(Collected data entries)
# # # # # # #

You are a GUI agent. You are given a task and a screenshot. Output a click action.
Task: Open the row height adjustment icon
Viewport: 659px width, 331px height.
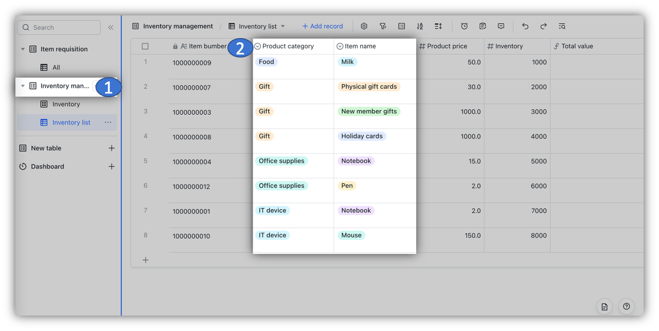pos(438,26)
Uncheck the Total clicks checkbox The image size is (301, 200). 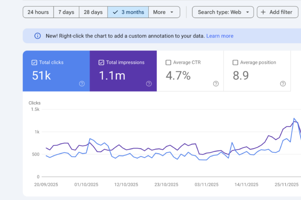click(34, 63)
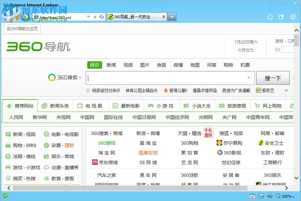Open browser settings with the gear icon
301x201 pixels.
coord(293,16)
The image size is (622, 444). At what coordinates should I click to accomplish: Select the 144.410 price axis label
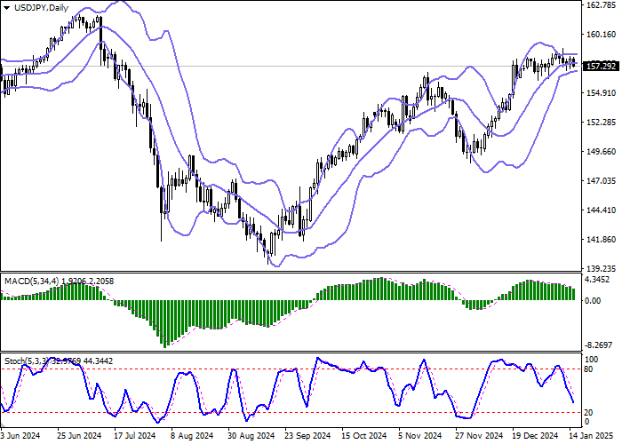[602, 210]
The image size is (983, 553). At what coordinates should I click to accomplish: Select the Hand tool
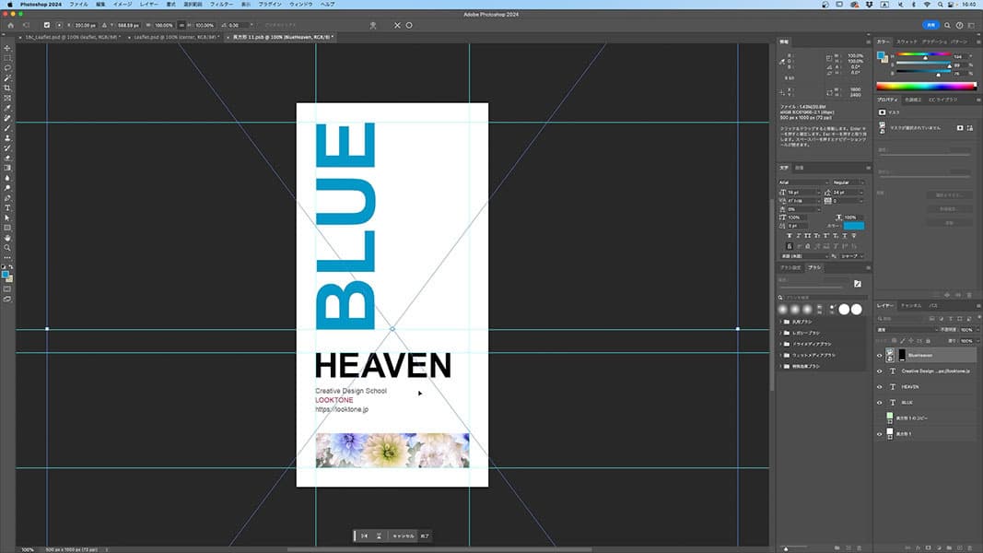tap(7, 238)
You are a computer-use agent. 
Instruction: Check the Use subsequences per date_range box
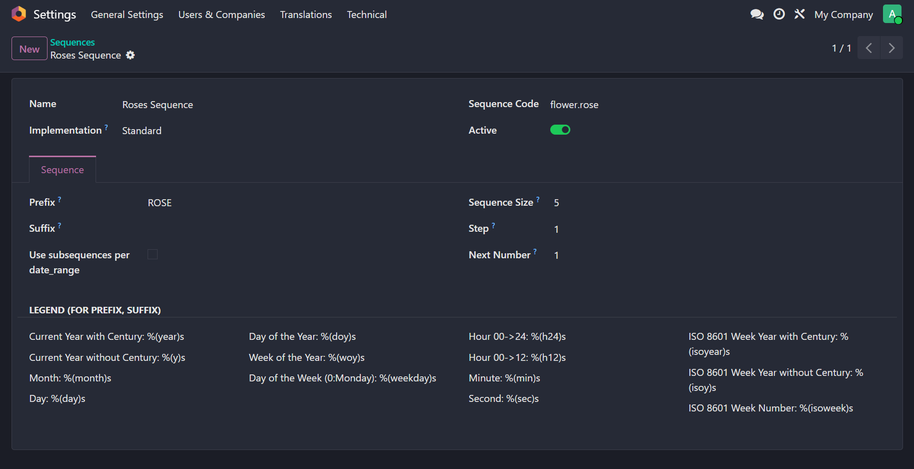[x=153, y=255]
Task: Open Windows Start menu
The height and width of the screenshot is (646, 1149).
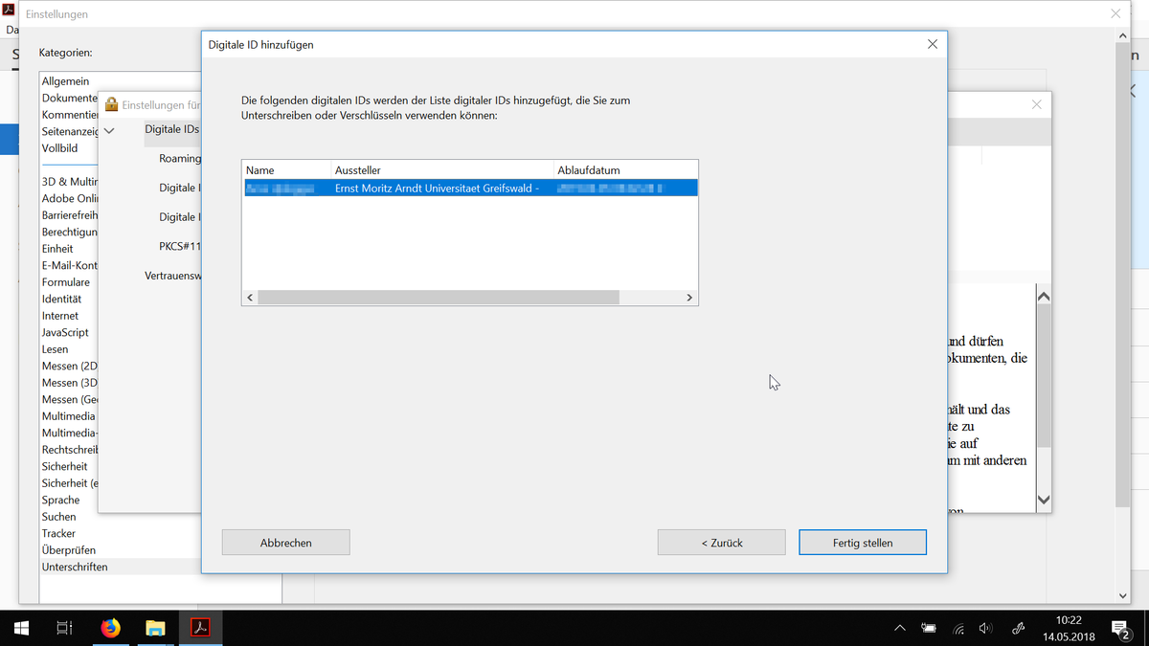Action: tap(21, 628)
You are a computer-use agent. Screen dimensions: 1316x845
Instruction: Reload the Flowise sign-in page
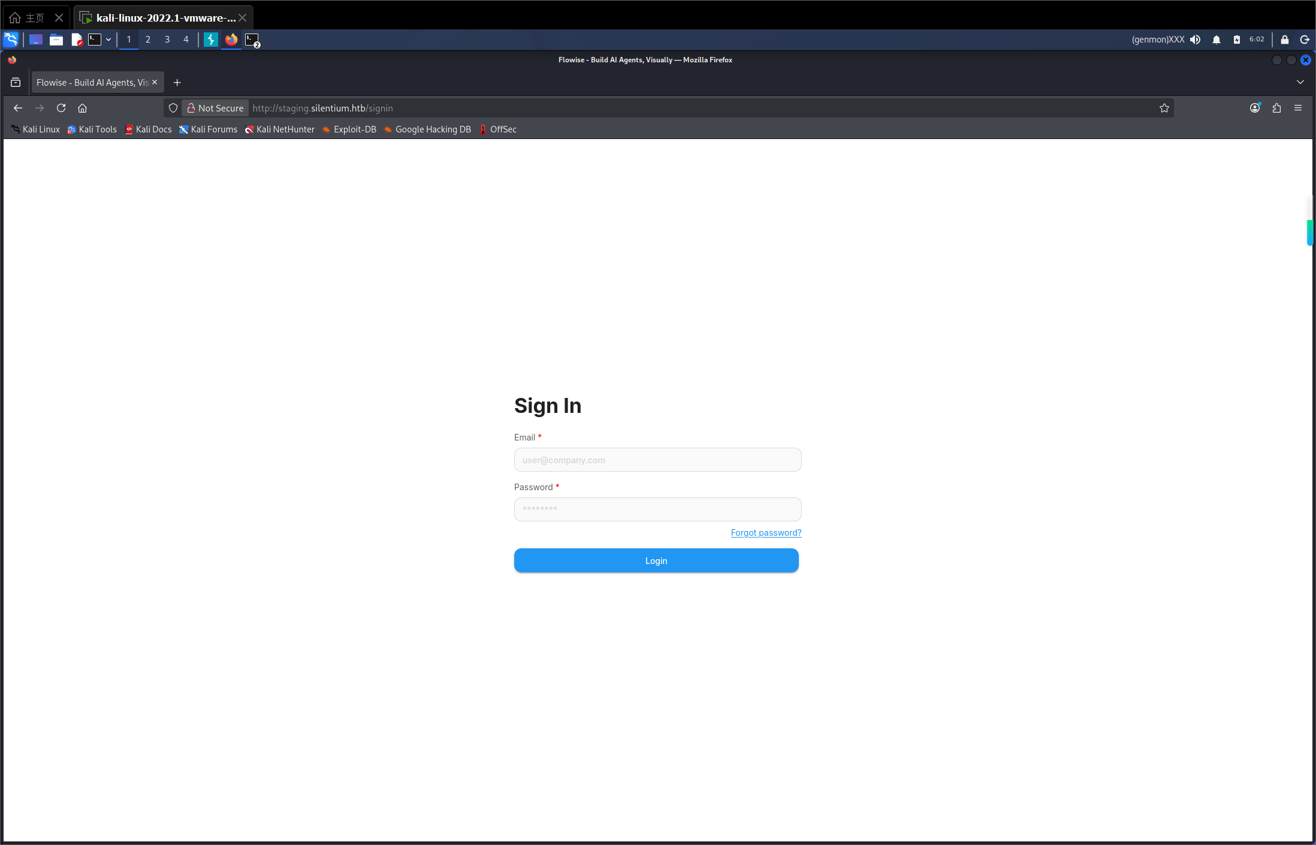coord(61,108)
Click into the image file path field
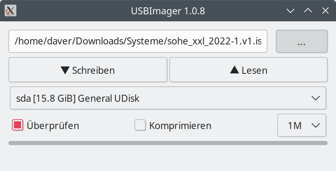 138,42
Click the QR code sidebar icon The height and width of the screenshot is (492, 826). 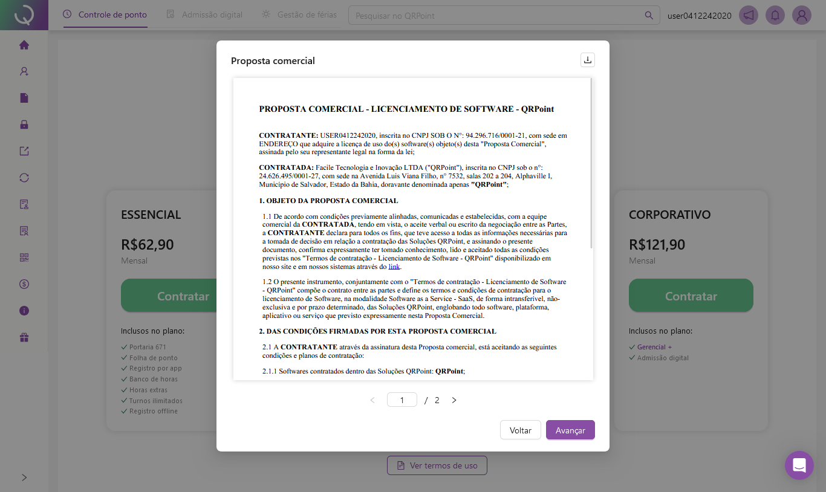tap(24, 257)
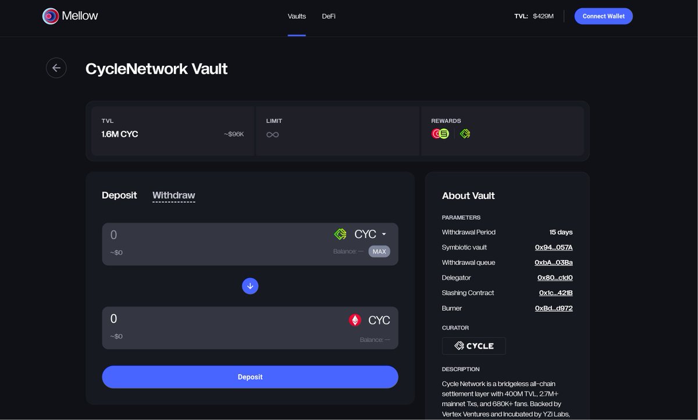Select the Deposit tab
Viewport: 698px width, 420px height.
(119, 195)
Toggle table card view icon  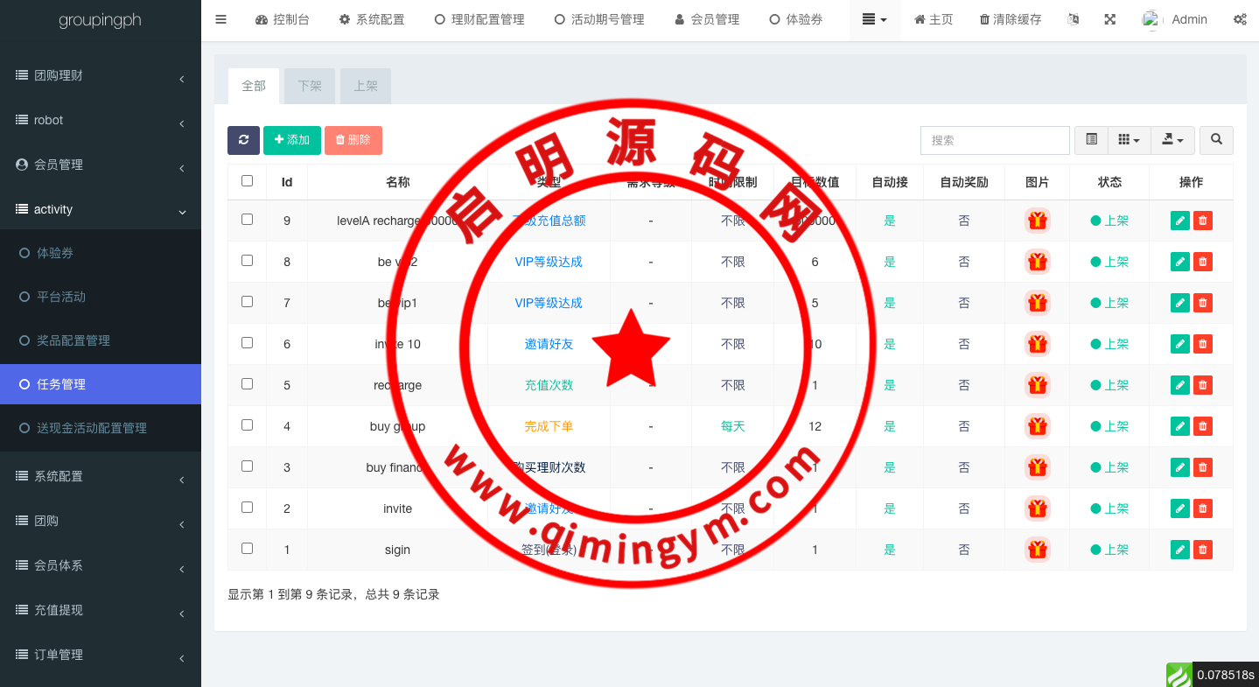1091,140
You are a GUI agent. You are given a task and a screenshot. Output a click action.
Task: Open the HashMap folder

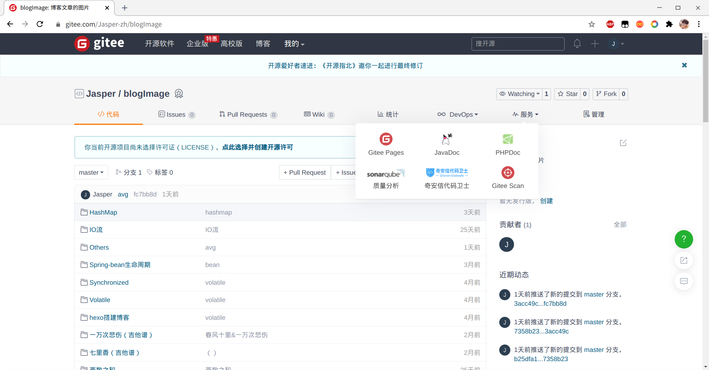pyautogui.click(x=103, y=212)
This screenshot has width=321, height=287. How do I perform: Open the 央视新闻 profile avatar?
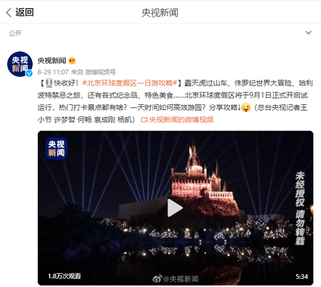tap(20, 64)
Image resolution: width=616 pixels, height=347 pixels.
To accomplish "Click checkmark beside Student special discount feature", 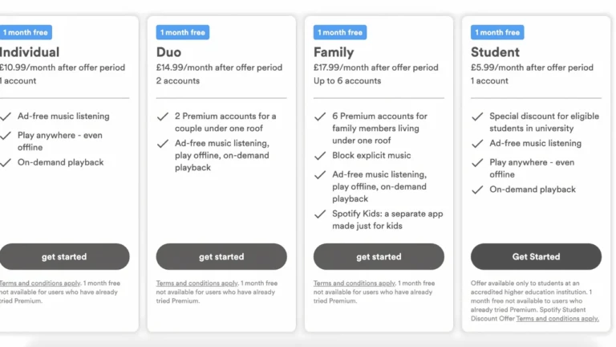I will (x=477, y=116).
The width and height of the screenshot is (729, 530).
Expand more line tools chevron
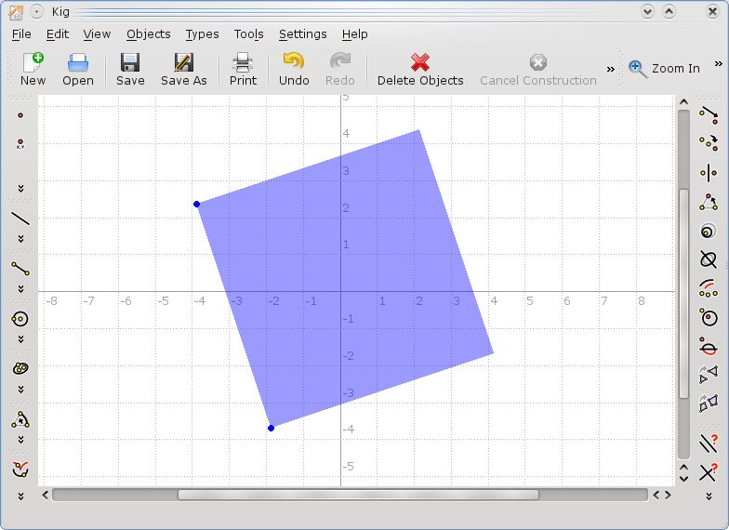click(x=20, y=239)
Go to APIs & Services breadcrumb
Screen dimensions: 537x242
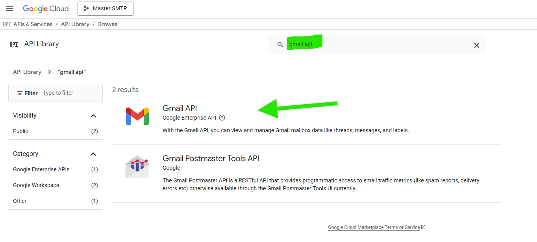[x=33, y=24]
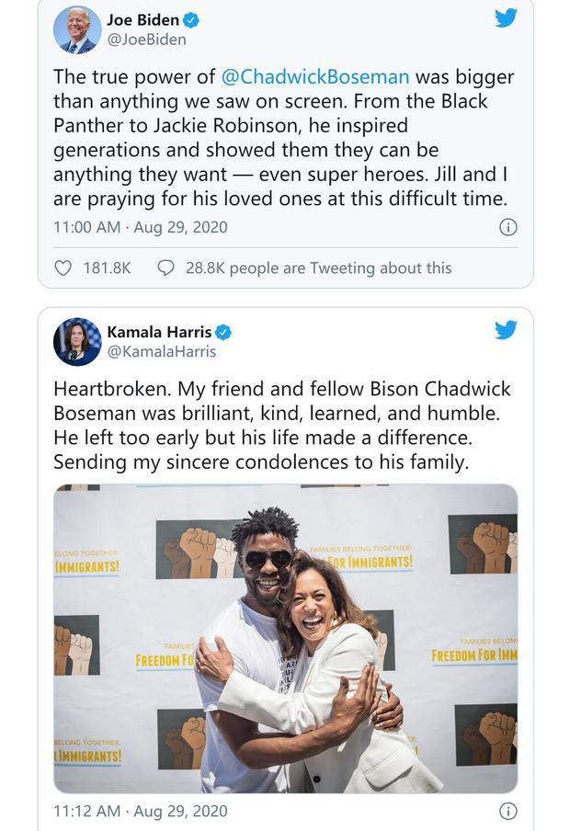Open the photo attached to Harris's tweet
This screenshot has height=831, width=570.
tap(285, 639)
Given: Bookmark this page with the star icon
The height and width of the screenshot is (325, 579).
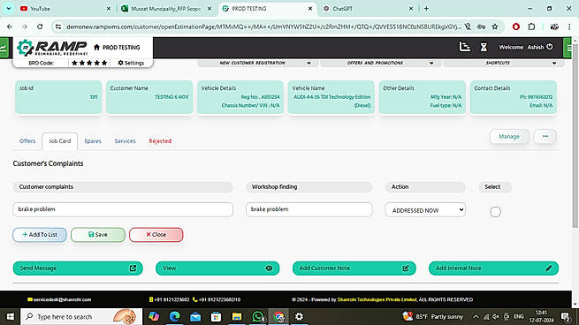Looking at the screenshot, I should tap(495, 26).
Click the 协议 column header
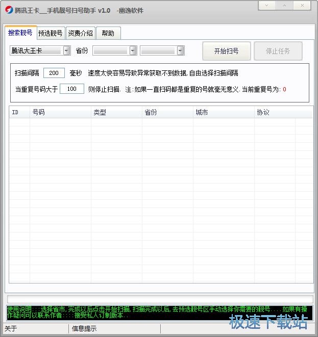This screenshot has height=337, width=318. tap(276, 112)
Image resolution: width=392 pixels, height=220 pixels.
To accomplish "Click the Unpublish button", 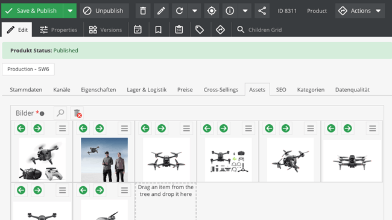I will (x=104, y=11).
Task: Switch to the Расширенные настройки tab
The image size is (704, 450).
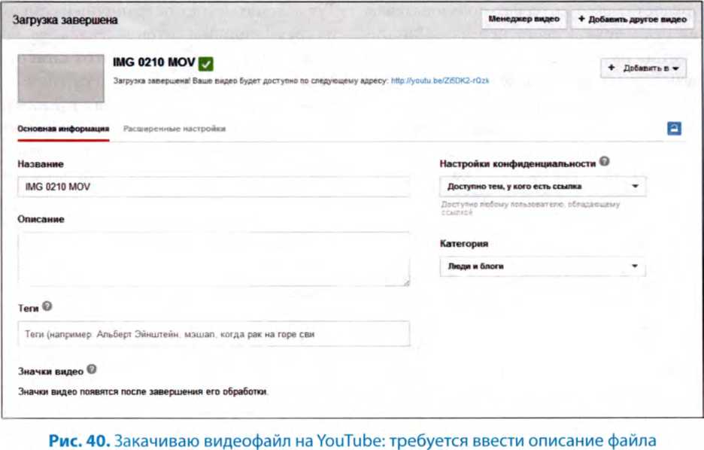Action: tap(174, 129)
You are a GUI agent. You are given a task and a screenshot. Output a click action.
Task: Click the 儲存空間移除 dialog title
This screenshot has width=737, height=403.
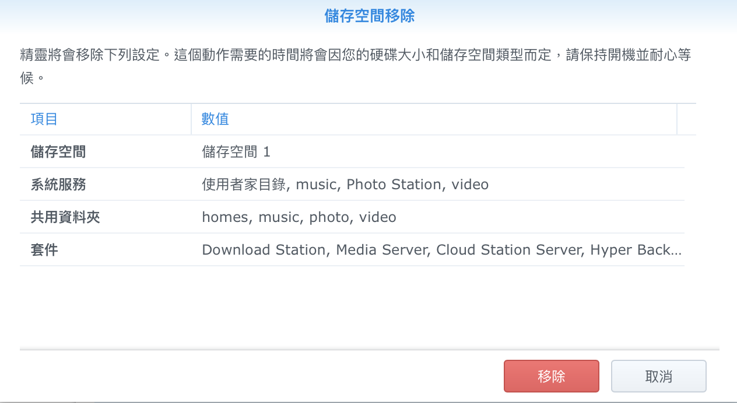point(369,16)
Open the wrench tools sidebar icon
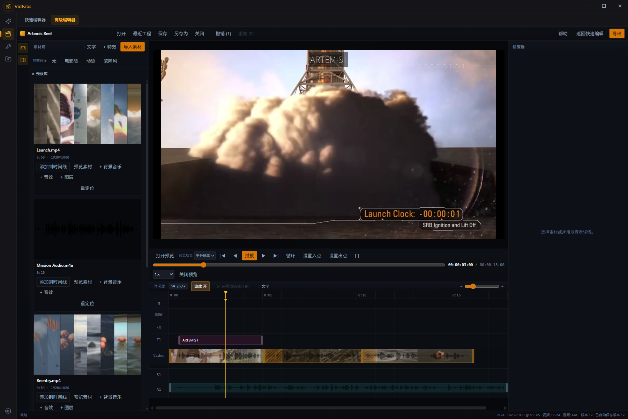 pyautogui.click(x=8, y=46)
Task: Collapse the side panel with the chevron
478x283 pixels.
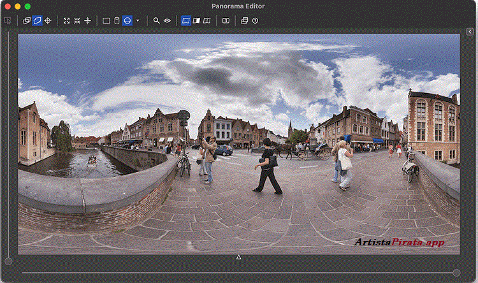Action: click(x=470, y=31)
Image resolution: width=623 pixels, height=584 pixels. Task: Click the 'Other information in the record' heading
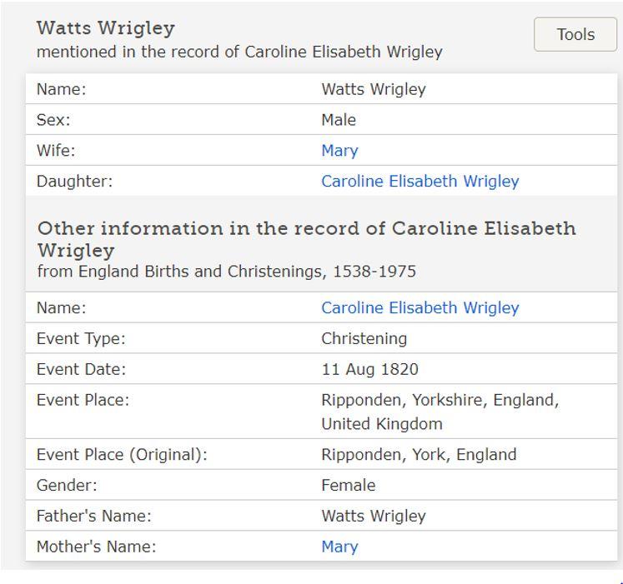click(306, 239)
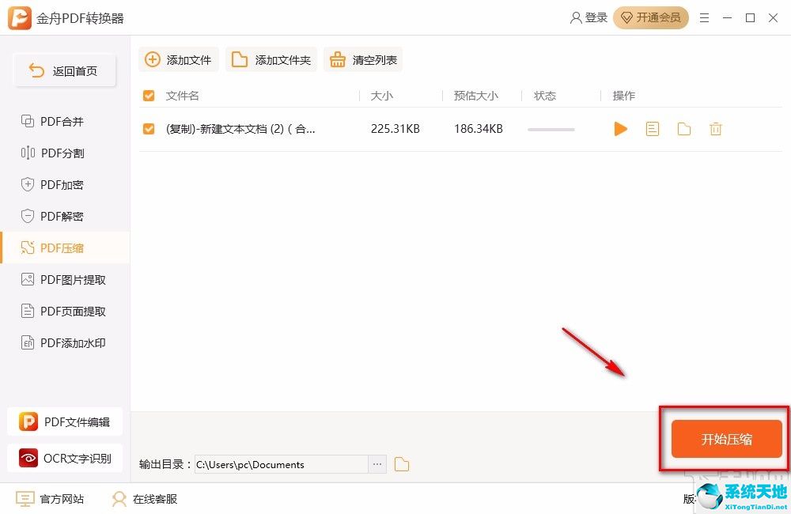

# # # # # # #

_TASK TO COMPLETE_: Please work out how many lines in the data include "computer"; write that number only.

_SOLUTION TO THIS PROBLEM_: 2